About the Author
Chad O'Carroll has written on North Korea since 2010 and writes between London and Seoul.
A second earthquake event measuring 4.6 magnitude detected by the China Earthquake Networks Center on Sunday may have been a tunnel collapse, a U.S. earthquake monitoring service said.
The event, which took place at a reported depth of 0km and allegedly occurred eight minutes after the first nuclear test, was confirmed by the USGS Earthquake Hazards Program later as a 4.1 magnitude “collapse”.
“(This was a) seismic event collocated with the larger possible explosion 8 minutes and 32 seconds earlier,” the USGS said of the quake.
“This significantly smaller event is likely a secondary feature (possibly a structural collapse) associated with the larger event.”
Chinese authorities described the second earthquake as being caused by a “cave in,” Agence France Press earlier said.
The second earthquake occurred around one kilometer northwest from the location North Korea appears to have conducted its sixth nuclear test, the USGS data shows.

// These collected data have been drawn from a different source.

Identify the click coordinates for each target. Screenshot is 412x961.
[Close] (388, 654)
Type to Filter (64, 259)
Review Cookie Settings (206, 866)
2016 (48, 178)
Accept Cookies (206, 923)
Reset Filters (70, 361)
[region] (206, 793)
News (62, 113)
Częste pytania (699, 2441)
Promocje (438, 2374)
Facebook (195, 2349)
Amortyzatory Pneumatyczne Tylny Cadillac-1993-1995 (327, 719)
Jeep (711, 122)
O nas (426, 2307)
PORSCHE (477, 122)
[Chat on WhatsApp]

Depending on the nature of any tunnel collapse, it remains possible that radioactive fallout from the prior nuclear event may have been released into the nearby environment and atmosphere.
While citizens of nearby Yanji in China and Vladivostok in Russia both reported feeling earthquake tremors for several seconds during the first event, the second earthquake was not however felt, two informed sources in Yanji told NK News.
Meanwhile, South Korean and Japanese authorities have not yet stated that a second earthquake event took place.
Sunday’s nuclear weapons test comes following North Korean state media in the morning showcasing a hydrogen bomb that could be loaded on an intercontinental ballistic missile (ICBM).
The test occurred just under a year after North Korea’s fifth nuclear test on September 9.